TASK INSTRUCTIONS =>
Filter the data below for the string "page" and copy each matching line.

[Collected data]
——
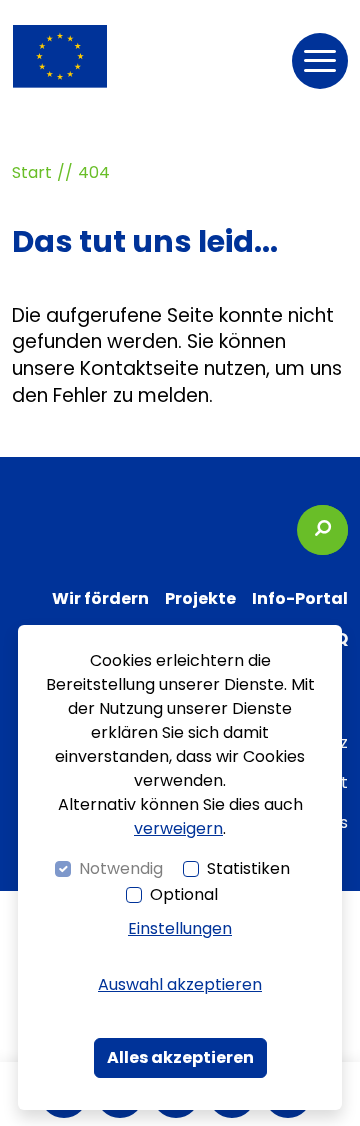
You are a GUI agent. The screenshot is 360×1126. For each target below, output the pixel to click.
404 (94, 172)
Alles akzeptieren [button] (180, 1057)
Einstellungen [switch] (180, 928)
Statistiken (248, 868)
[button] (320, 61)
——
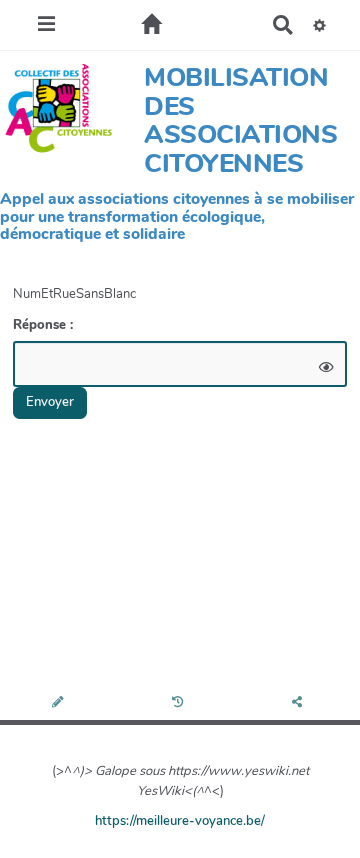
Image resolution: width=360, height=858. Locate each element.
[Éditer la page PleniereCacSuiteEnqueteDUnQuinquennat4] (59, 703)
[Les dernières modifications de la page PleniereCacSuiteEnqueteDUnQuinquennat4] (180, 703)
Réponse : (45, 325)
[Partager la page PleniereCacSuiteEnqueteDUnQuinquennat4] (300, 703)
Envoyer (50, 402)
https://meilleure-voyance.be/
——
WRITTEN SOLUTION =>
[Éditer la page PleniereCacSuiteEnqueteDUnQuinquennat4] (59, 703)
[Les dernières modifications de la page PleniereCacSuiteEnqueteDUnQuinquennat4] (180, 703)
[Partager la page PleniereCacSuiteEnqueteDUnQuinquennat4] (300, 703)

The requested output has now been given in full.